**Exercise goal**.
Your response should consist of every entry, unchanged.

**Records provided**.
-----
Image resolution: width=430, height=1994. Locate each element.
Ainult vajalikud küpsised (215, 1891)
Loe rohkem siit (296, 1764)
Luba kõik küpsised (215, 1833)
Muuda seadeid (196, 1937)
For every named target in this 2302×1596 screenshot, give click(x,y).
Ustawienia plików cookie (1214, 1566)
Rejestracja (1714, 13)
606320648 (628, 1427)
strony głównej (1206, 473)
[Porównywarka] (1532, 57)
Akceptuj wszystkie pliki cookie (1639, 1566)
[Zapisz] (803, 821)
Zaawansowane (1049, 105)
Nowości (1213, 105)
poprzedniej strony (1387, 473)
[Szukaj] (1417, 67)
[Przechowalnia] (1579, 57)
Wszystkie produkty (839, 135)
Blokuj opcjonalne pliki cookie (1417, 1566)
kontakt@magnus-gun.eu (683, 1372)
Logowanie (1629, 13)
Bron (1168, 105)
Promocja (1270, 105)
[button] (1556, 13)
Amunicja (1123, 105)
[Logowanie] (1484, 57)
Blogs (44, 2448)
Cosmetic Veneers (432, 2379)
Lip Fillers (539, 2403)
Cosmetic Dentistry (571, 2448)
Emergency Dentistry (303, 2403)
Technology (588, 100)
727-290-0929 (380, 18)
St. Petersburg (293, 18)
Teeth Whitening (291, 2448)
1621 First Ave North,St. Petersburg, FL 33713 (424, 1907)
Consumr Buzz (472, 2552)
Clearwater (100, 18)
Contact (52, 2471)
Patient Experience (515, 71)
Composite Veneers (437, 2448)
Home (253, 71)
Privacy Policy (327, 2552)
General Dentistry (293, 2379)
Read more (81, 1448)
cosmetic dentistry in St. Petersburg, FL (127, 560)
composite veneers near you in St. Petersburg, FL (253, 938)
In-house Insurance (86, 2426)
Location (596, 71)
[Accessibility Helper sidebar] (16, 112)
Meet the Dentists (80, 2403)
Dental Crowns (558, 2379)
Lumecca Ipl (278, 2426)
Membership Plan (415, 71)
-----
**Answer space**.
Image resolution: width=430, height=1994. Locate each element.
Ainult vajalikud küpsised (215, 1891)
Loe rohkem siit (296, 1764)
Luba kõik küpsised (215, 1833)
Muuda seadeid (196, 1937)
For every named target in this 2302×1596 screenshot, give click(x,y).
Ustawienia plików cookie (1214, 1566)
Rejestracja (1714, 13)
606320648 (628, 1427)
strony głównej (1206, 473)
[Porównywarka] (1532, 57)
Akceptuj wszystkie pliki cookie (1639, 1566)
[Zapisz] (803, 821)
Zaawansowane (1049, 105)
Nowości (1213, 105)
poprzedniej strony (1387, 473)
[Szukaj] (1417, 67)
[Przechowalnia] (1579, 57)
Wszystkie produkty (839, 135)
Blokuj opcjonalne pliki cookie (1417, 1566)
kontakt@magnus-gun.eu (683, 1372)
Logowanie (1629, 13)
Bron (1168, 105)
Promocja (1270, 105)
[button] (1556, 13)
Amunicja (1123, 105)
[Logowanie] (1484, 57)
Blogs (44, 2448)
Cosmetic Veneers (432, 2379)
Lip Fillers (539, 2403)
Cosmetic Dentistry (571, 2448)
Emergency Dentistry (303, 2403)
Technology (588, 100)
727-290-0929 (380, 18)
St. Petersburg (293, 18)
Teeth Whitening (291, 2448)
1621 First Ave North,St. Petersburg, FL 33713 (424, 1907)
Consumr Buzz (472, 2552)
Clearwater (100, 18)
Contact (52, 2471)
Patient Experience (515, 71)
Composite Veneers (437, 2448)
Home (253, 71)
Privacy Policy (327, 2552)
General Dentistry (293, 2379)
Read more (81, 1448)
cosmetic dentistry in St. Petersburg, FL (127, 560)
composite veneers near you in St. Petersburg, FL (253, 938)
In-house Insurance (86, 2426)
Location (596, 71)
[Accessibility Helper sidebar] (16, 112)
Meet the Dentists (80, 2403)
Dental Crowns (558, 2379)
Lumecca Ipl (278, 2426)
Membership Plan (415, 71)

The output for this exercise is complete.